Work instructions: Give the number of lines below that contain the word "Create", and nothing else.

*** Data supplied ***

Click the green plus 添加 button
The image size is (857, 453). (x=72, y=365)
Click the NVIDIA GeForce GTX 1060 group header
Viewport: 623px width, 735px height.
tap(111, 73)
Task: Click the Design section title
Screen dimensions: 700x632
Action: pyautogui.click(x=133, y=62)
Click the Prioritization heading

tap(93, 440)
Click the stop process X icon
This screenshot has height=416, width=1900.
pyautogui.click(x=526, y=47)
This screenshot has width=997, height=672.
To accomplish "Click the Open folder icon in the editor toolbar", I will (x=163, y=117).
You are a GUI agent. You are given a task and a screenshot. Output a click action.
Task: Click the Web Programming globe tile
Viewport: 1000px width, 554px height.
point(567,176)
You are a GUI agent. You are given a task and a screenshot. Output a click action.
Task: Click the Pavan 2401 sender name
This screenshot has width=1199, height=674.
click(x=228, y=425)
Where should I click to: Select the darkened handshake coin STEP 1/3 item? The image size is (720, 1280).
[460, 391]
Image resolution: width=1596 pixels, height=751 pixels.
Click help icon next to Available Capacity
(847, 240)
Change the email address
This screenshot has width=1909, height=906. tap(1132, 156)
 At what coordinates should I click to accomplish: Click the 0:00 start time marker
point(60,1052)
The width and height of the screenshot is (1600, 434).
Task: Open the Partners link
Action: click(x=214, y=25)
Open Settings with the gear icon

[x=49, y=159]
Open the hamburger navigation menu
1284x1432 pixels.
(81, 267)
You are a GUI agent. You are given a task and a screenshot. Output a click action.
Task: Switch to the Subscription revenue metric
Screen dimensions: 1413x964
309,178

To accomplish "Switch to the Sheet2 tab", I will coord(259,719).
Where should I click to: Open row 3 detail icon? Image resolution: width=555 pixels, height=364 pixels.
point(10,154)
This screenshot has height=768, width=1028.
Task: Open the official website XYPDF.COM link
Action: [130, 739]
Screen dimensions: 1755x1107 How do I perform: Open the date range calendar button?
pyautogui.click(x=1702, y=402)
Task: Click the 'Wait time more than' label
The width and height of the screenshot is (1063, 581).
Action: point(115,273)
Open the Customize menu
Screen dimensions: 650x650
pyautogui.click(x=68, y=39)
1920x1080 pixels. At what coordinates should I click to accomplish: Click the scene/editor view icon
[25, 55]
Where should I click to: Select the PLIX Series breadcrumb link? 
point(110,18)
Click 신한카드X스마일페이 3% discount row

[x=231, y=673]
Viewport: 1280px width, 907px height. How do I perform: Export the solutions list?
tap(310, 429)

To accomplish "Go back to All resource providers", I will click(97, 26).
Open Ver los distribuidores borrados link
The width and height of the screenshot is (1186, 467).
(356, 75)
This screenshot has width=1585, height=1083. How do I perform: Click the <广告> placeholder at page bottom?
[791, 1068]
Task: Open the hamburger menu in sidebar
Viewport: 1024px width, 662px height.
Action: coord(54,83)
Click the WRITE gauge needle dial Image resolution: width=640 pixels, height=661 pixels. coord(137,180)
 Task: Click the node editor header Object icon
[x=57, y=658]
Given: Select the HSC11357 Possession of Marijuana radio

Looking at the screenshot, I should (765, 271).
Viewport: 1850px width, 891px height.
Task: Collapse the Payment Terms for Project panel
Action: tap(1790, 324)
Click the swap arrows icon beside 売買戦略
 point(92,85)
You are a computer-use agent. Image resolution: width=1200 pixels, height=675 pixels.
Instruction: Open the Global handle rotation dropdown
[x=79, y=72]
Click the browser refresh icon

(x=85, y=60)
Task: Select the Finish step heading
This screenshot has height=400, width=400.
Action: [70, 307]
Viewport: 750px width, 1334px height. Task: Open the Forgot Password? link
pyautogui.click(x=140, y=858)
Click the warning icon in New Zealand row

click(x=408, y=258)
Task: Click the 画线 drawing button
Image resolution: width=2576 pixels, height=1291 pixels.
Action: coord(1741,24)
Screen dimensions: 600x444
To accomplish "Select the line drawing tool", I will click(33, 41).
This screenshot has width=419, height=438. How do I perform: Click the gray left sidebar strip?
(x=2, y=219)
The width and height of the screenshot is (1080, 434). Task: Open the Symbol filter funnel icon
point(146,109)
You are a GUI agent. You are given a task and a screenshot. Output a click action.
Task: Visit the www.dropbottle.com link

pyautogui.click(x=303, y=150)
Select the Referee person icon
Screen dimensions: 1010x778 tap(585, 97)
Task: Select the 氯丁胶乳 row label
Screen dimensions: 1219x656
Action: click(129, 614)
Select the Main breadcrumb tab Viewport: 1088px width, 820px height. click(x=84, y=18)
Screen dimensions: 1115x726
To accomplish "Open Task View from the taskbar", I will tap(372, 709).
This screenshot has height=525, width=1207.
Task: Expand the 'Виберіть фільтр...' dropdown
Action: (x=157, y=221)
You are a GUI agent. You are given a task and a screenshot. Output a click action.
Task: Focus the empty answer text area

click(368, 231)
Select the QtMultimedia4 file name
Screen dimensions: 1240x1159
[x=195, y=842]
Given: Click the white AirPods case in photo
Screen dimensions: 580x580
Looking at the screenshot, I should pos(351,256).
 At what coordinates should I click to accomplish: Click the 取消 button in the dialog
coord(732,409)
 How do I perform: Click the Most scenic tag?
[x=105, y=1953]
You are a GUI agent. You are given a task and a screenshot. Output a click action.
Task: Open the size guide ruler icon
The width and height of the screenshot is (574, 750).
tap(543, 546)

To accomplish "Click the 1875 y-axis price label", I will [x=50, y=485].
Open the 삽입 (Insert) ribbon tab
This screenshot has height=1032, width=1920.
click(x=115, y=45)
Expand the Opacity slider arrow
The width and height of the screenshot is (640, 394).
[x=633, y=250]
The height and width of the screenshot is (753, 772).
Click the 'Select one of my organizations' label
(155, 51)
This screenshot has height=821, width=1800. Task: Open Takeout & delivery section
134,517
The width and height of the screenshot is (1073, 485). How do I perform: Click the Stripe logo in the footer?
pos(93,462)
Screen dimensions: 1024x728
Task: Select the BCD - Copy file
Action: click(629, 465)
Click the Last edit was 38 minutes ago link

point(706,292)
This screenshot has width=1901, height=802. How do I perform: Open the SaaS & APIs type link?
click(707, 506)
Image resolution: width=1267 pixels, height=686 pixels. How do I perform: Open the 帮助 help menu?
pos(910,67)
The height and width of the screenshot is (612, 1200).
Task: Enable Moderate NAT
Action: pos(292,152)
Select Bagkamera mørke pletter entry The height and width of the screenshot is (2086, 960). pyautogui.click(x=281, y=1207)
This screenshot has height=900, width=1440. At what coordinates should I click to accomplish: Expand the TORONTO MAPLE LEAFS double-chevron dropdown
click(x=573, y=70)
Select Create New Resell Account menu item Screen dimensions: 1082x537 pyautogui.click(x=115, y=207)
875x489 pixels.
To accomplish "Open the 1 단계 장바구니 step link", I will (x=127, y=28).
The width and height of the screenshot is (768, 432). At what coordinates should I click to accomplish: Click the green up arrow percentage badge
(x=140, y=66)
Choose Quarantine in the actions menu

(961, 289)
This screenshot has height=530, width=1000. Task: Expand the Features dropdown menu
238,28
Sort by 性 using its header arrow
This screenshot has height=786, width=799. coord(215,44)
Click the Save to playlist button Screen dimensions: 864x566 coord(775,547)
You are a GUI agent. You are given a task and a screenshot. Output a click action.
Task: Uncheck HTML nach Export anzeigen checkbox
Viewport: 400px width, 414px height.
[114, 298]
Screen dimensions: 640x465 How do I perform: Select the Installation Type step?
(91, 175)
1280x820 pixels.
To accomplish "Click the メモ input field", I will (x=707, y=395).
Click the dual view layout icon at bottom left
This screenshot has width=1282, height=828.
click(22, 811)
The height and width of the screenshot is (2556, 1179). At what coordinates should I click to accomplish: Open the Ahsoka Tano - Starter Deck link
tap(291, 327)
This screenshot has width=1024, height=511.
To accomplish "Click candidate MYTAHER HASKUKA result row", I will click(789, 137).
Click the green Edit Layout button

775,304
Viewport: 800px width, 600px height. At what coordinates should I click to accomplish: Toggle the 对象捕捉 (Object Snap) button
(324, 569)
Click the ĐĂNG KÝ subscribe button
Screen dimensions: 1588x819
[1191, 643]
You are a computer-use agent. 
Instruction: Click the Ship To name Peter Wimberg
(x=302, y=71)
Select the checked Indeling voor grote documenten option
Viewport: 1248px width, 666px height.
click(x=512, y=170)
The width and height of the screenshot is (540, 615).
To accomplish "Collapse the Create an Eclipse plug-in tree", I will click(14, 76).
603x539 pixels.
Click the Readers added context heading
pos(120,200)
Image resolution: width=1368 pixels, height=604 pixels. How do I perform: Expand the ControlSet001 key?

*** End of Data supplied ***

Answer to this task: 2